Perfil

Jogos Olímpicos

Os demónios e a virtude da mistura na cor da pele, segundo Ana Peleteiro

Bateu o recorde de Espanha duas vezes em Tóquio e ganhou a medalha de bronze, ficando só atrás de Mamona e Rojas. Natural da Galiza, Peleteiro é adotada, pelo que depois da conquista tocou na questão racial, já que há não muito tempo a mandaram para a terra dela: "É a evidência de uma mudança. De que a mistura é super boa, de que a mistura enriquece um país, de que a mistura é o melhor que há. Quem não o quer ver é porque é tonto, porque não há nada mais bonito do que misturar duas coisas boas, joder"

Hugo Tavares da Silva

DeFodi Images

Partilhar

Arruma os pés milimetricamente, como se tivesse uma posição inicial obrigatória. A seguir dá um berro, bate uma ou duas palmas, dá uma pancada com as duas mãos perto das ancas, depois no peito e, apontando-lhe o dedo, fala para o perímetro onde descansa a areia. A seguir, nuns acordes perfeitos, Ana Peleteiro toca um trompete invisível só com uma mão.

Está pronta.

À corrida cheia de convicção segue-se a validação do salto, a bendita bandeira branca, mensageira de boas notícias. Depois, a história: Peleteiro, uma atleta de triplo salto galega, acabava de bater pela segunda vez o recorde nacional de Espanha, com um salto de 14,87m. Antes já saltara 14,77, derretendo o agora caducado recorde de Glasgow 2019, onde saltou 14.73.

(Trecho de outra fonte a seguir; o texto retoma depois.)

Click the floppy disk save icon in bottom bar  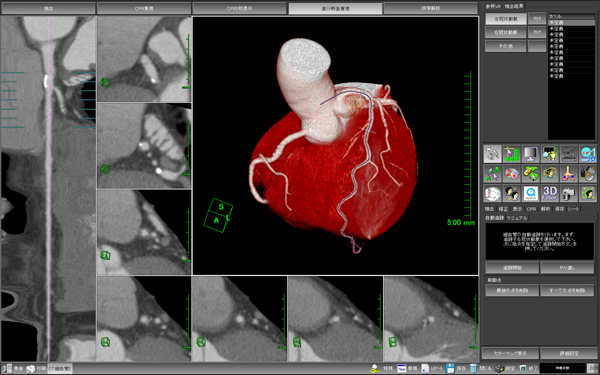click(x=450, y=368)
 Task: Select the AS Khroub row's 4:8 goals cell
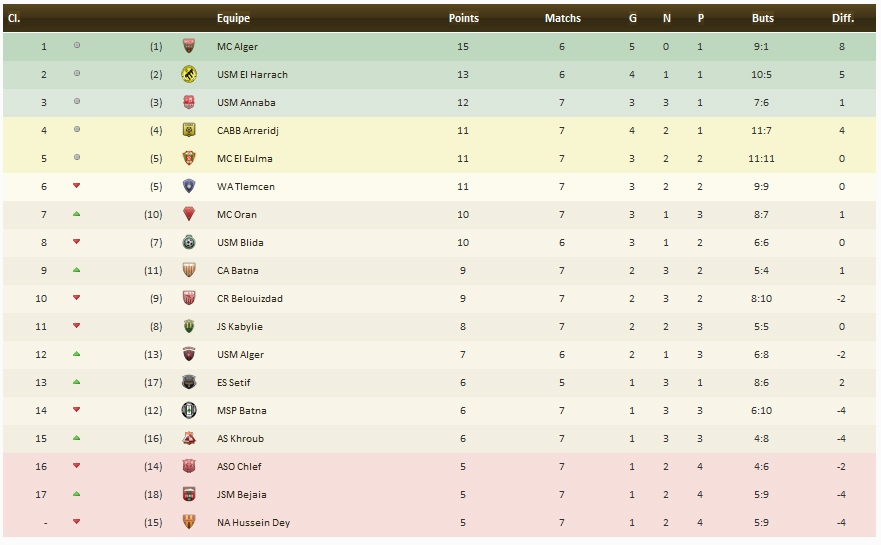click(762, 438)

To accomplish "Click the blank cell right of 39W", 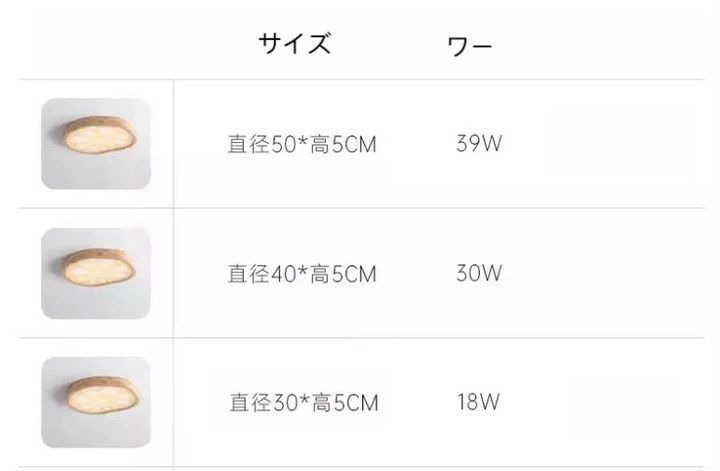I will pos(624,143).
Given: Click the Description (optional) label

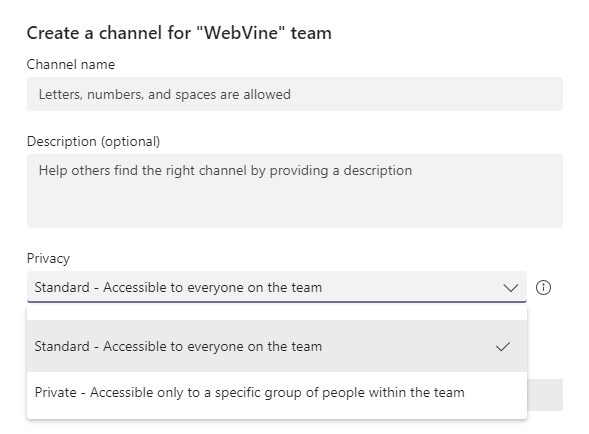Looking at the screenshot, I should [94, 142].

À frente da espanhola só ficaram a portuguesa Patrícia Mamona (15,01m) e a venezuela Yulimar Rojas (15,67m), com quem treina e tem uma relação tão boa que, quando ela saltou e fez aquela assombrosa marca, saltou e celebrou com ela, feliz, feliz, como só os bons podem estar pelos outros.

DeFodi Images

Ou seja, medalha de bronze. “Estou a sonhar com isto a vida toda, também sonhei ser cantora e isso não o serei”, admitiu depois da prova. Mas também falou em demónios, demónios na cabeça, demónios espalhados pelo corpo, seres que vivem nas penumbras da alma, que mordem e beliscam sem piedade as certezas e as convicções.

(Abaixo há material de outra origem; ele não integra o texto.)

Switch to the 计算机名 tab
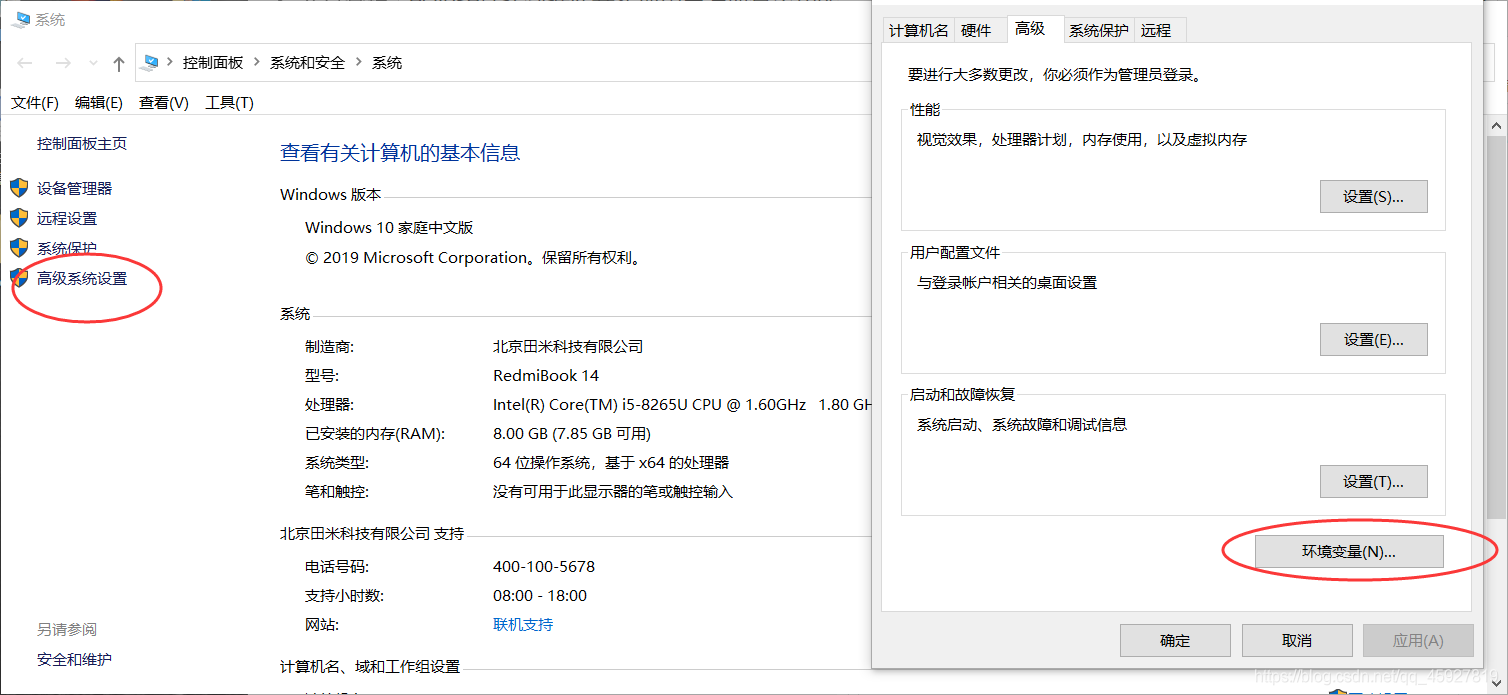Viewport: 1508px width, 695px height. [x=917, y=30]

“Todos temos os nossos demónios na cabeça, os nossos medos e devemos aprender a travá-los, a dizer-lhes que não”, explicou depois numa entrevista ao “El Mundo”.

“De repente, vês que tens uma insegurança que nasce de um trauma de quando eras pequena e dizes: ‘mas como é que aquilo pode afetar-me agora?’. Mas afeta. Tenho a sorte de trabalhar com uma profissional, a minha coach Rebeca [López], que é muito empática, que me entende, com quem consegui abrir-me e que me ajudou muito. Desde o Mundial de Doha de 2019 ajudou-me muitíssimo.”

Na mesma entrevista, numa referência à medalha de prata do ginasta Ray Zapata, Peleteiro comentou a questão da pele. A espanhola, nascida na Corunha e adepta do Celta de Vigo, é adotada. Sabe que a mãe é galega, mas não sabe quem é o pai. A cor da pele dá algumas pistas, por isso gostaria de ir a África, não para procurar a família, mas para entender os labirintos das suas origens.

ANDREJ ISAKOVIC

“Terá aborrecido muita gente que os dois medalhistas de Espanha de ontem [segunda-feira] fôssemos negros”, disse na mesma entrevista ao diário espanhol.

“Mas é a evidência de uma mudança. De que a mistura é super boa, de que a mistura enriquece um país, de que a mistura é o melhor que há. Quem não o quer ver é porque é tonto, porque não há nada mais bonito do que misturar duas coisas boas, joder.”

O desabafo não foi por acaso. Em agosto de 2020, numa entrevista ao "El País", a atleta de triplo salto contou o que ouviu uma vez num posto de gasolina: "Um senhor gritou-me: 'Preta de merda, vai para o teu país'". E, à distância como se dissesse algo àquele senhor, retorquiu depois: "Eu estou no meu país! Dá-me muita raiva. A minha mãe biológica é galega. O meu pai biológico é africano, não sei de onde. Nunca se pôs em contacto comigo, o que agradeço porque não necessito de nada mais. Para além disso, se trabalhas em Espanha e te sentes espanhol, que importa o sangue?".

Por pouco não se perdeu uma grande atleta em Ana Peleteiro, uma enamorada do que representa Rafael Nadal, pois começou por praticar ballet. A ginástica artística interessava-lhe, mas não havia clubes com essa arte toda em Ribeira, a cidade onde nasceu e viveu.

Por isso, agarrou-se ao atletismo e agora, aos 25 anos, está a escrever a sua lenda em Tóquio, uma cidade que serviu de inspiração para dar nome ao seu cão.